Ces carnets ne sont pas ceux de n’importe quel soldat : André Maginot est un homme politique meusien, élu à la chambre des députés et ancien sous-secrétaire d’Etat à la Guerre. À 37 ans, il obtient une affectation au 44e RIT et quitte Paris le 1er août 1914. Son engagement est particulier puisqu’il est passé directement par le ministère de la guerre pour obtenir cette affectation, si l’on en croit ce qu’il écrit. Ainsi, il part avant la mobilisation.
Son premier chapitre relate son voyage en train. Il décrit le départ et on est loin des fanfaronnades décrites par les journalistes : pleurs des épouses, des mères, inquiétude des pères, mais aussi volonté de ne rien laisser paraître chez les hommes rappelés.

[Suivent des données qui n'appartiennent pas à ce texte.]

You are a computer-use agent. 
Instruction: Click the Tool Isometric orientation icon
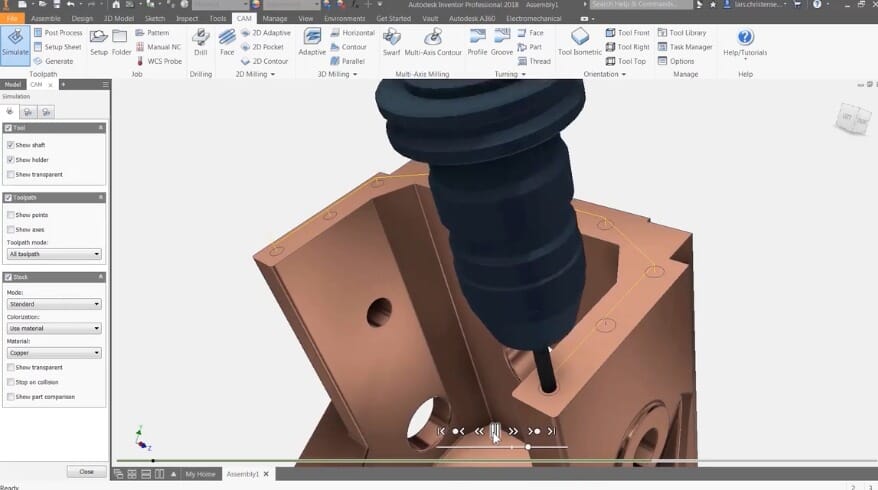(580, 42)
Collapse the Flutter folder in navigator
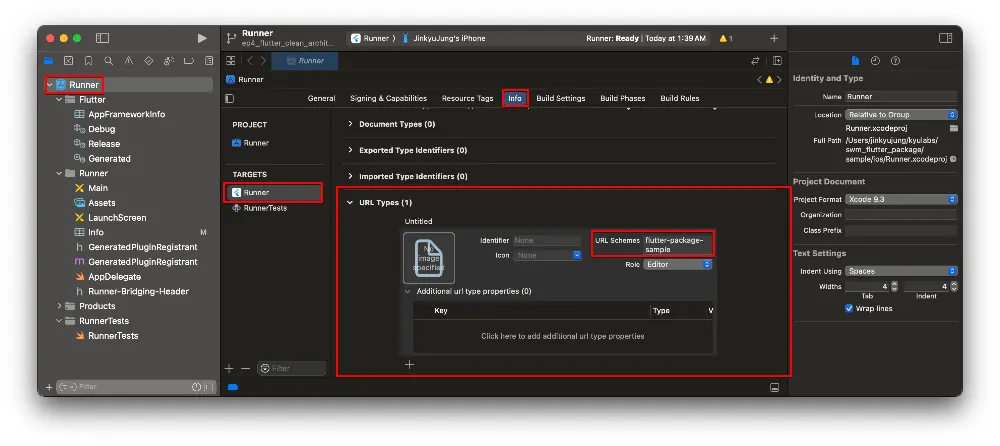 tap(60, 100)
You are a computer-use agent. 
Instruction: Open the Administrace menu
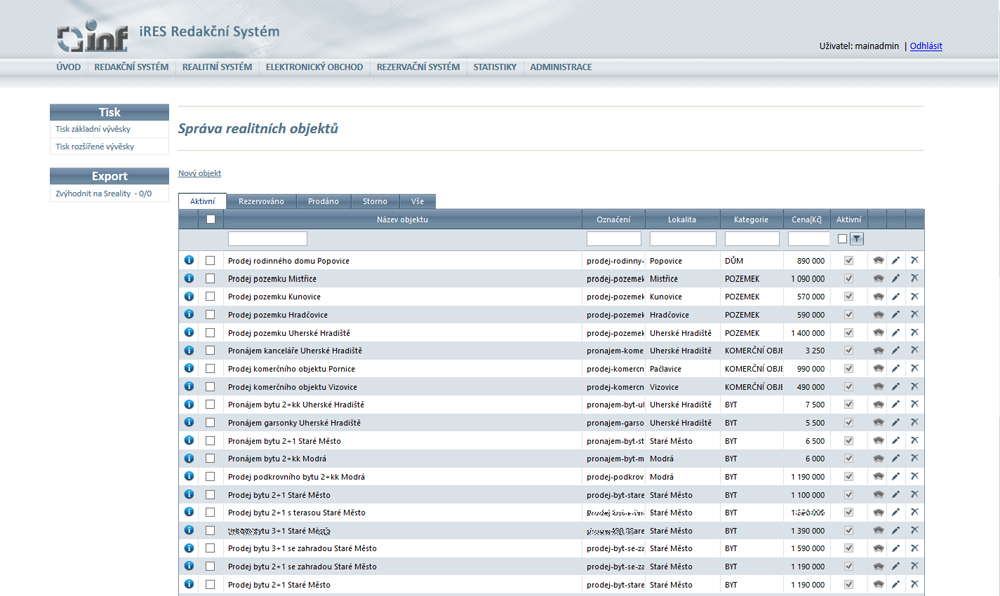pos(560,67)
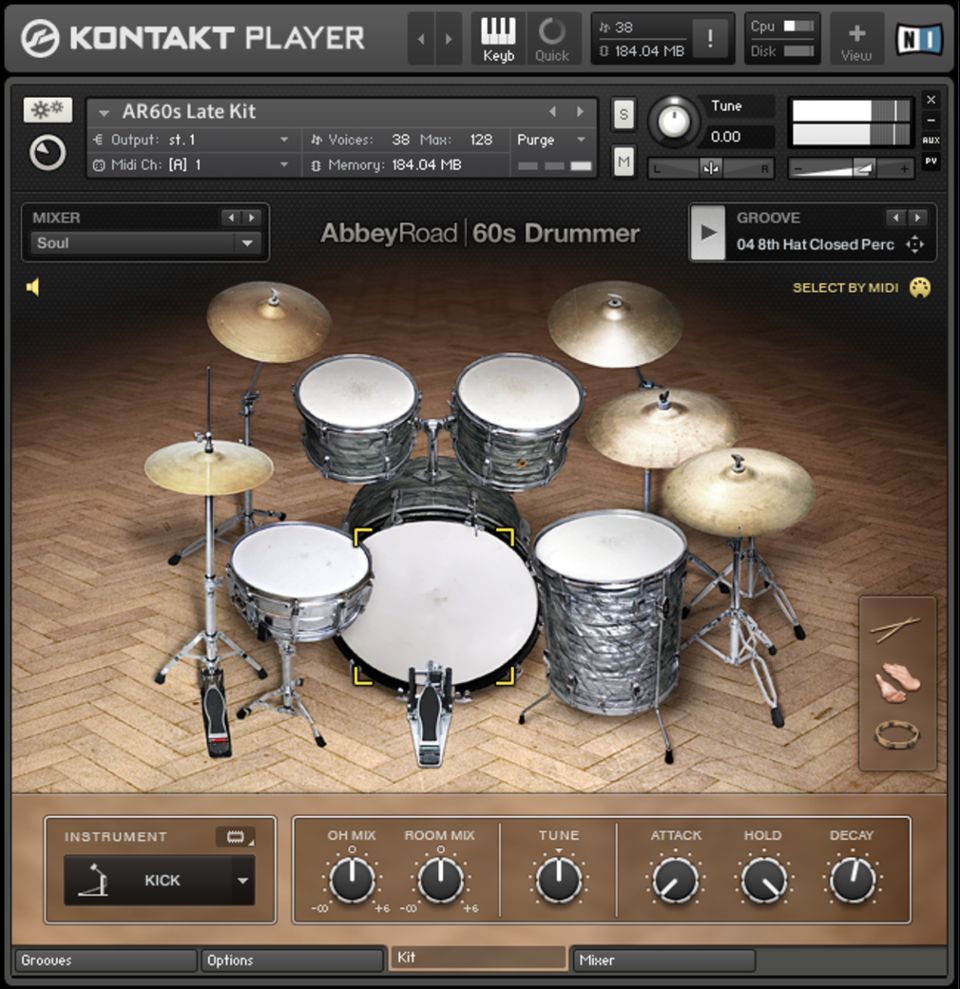
Task: Toggle solo with the S button
Action: pos(624,114)
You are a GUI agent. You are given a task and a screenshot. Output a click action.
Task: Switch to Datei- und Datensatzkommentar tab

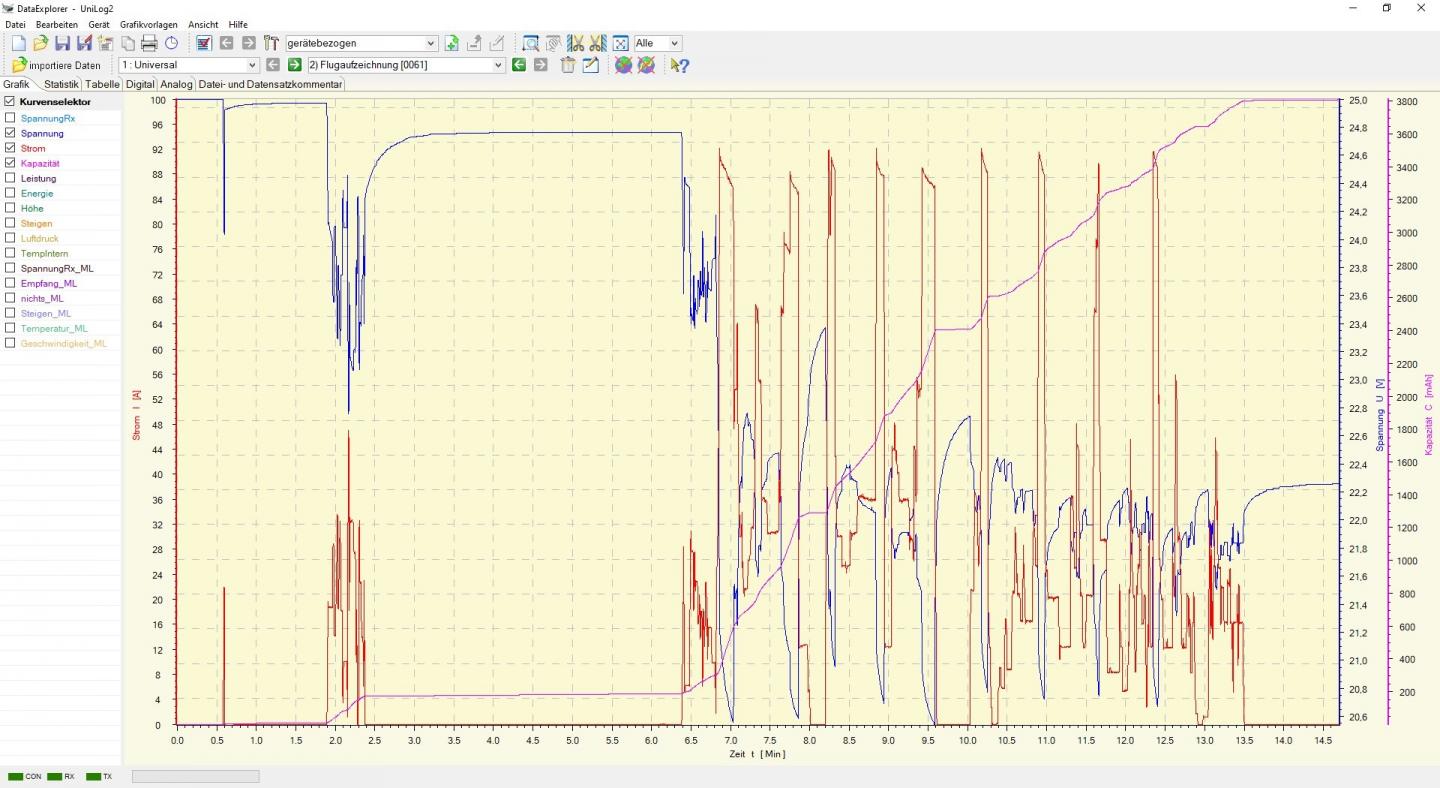[270, 85]
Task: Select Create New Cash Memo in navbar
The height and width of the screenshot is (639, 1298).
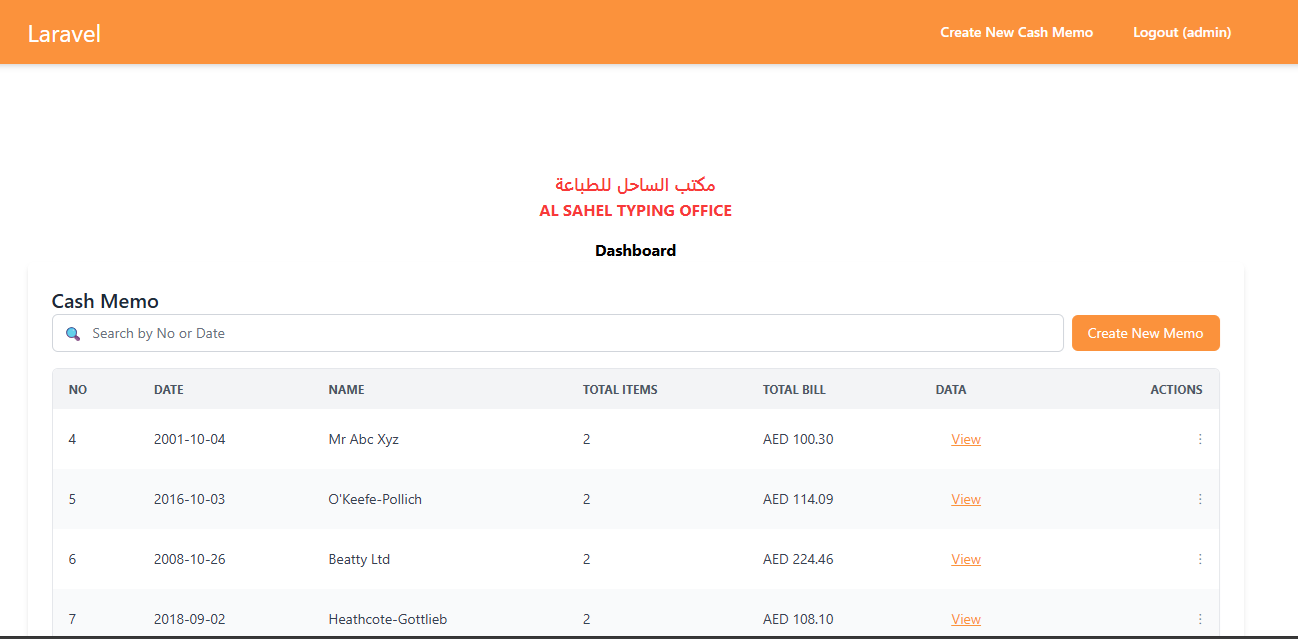Action: (1016, 32)
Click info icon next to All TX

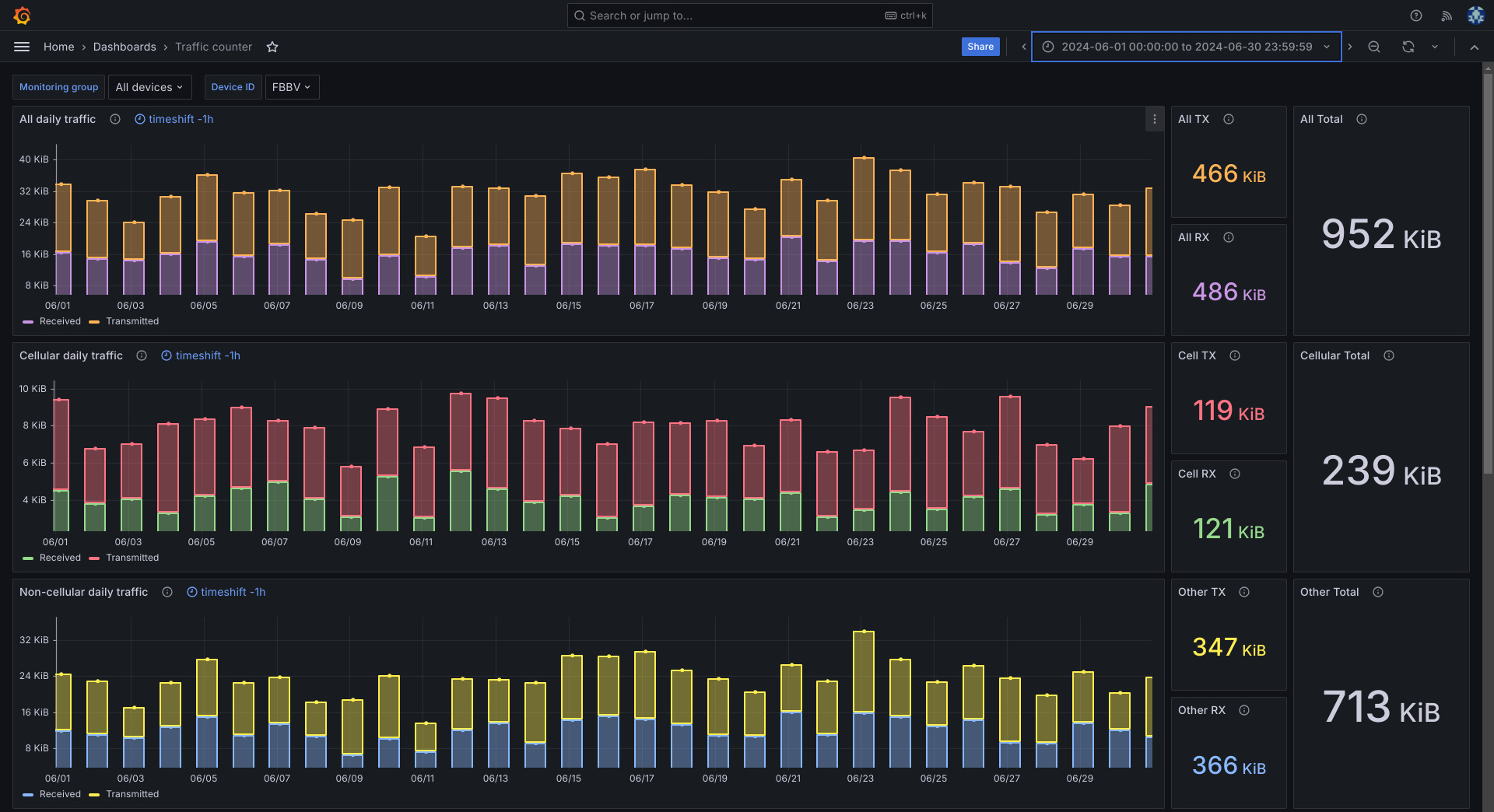[x=1229, y=119]
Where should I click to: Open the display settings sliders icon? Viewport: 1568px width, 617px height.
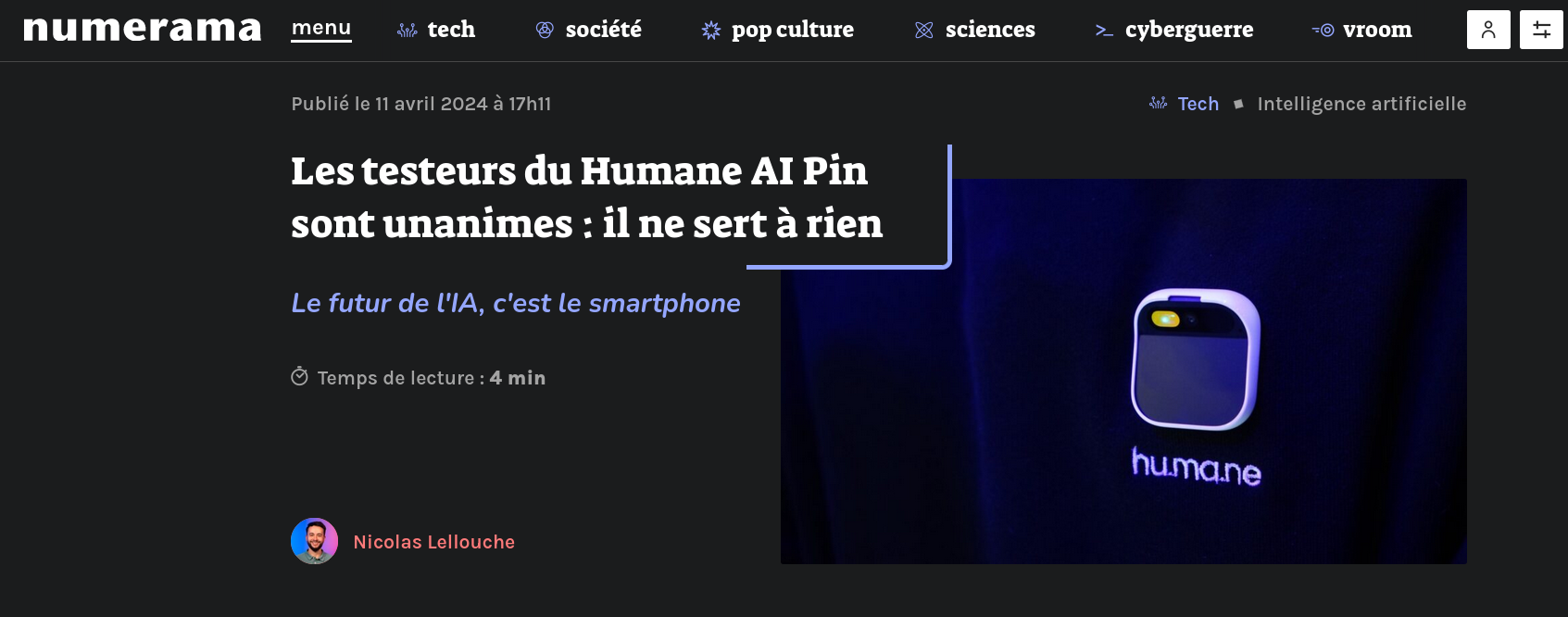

André Maginot, dont les notes ont été réunies après sa mort par sa sœur, éprouve de la fierté d’avoir fait le choix de combattre comme simple soldat de seconde classe. En témoigne un échange avec un agriculteur local où ce dernier est impressionné par cette égalité entre le député et les autres citoyens. Cet exemple montre que ces carnets sont avant tout une suite d’anecdotes plus ou moins développées. Ainsi, il évoque la garde civique de Verdun, les GVC. On suit Maginot dans Verdun. Sa position à Paris lui ouvre toutes les portes et il nous fait découvrir certains aspects de la mobilisation. Difficile d’être seconde classe quand on a été ministre ! Ce qui est intéressant aussi dans ces notes remises en forme plus tard, c’est le double langage qu’il utilise : guère optimiste sur une guerre courte en privé, mais donnant « à ces braves gens les assurances qu’ils attendent » quand on interroge l’ancien ministre dans la rue. Il monte en ligne le 11 août mais l »ennemi est encore loin : il préside une séance du Conseil général !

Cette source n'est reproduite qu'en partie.